Given the slow progress of civil litigation in the U.S., federal courts continue to hear challenges to employer vaccination mandates imposed during the COVID-19 pandemic. Prior to 2023, employers generally held the upper hand in defending the use of vaccine mandates. That year, the U.S. Supreme Court issued its Groff v. DeJoy decision, which substantially changed the legal test for determining religious accommodation claims under Title VII. Prior to that decision, employers could reject an accommodation request if it presented more than a de minimus impact on the business. Post-Groff, these determinations are more akin to those made for disability-related accommodations under the ADA. The employers must provide such measures absent an undue hardship or direct threat.
The impact of Groff can be seen in more recent federal court decisions. These courts no longer accept general employer assertions about the potential risk of infection from unvaccinated employees. In order to prevail, employers need to demonstrate an actual danger based on the employee’s specific job duties and contact with vulnerable persons. Also, employers that summarily rejected religious exemption requests to vaccine mandates have had a difficult time justifying those decisions in the absence of an individualized analysis of the request and potential alternatives.
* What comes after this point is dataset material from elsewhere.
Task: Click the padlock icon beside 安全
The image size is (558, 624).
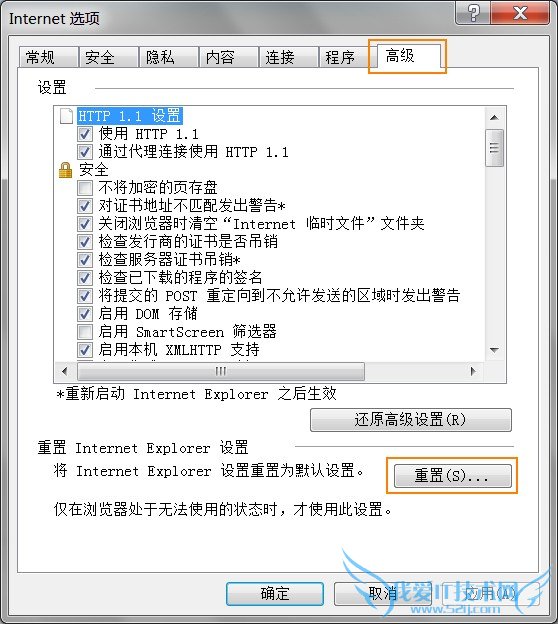Action: [66, 170]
In the health care setting, this change in the legal standard for reviewing religious accommodation cases means that it can be difficult to justify a vaccine mandate outside of a clinical setting where the employee is in close contact with potentially vulnerable patients. One bright spot for employers has been courts' apparent willingness to explore the distinction between employee objections to vaccinations resulting from religious reasons, as compared to those that appear based on political views or generalized fear of the health effects of the vaccines. In a number of cases, federal courts have dismissed religious accommodation claims after concluding that the employee’s professed beliefs do not require rejection of vaccines.
Although vaccine mandates outside of the health care industry have largely ended, these cases establish guidance for employers faced with future pandemics, and those that deal with comparable religious accommodation requests from employees.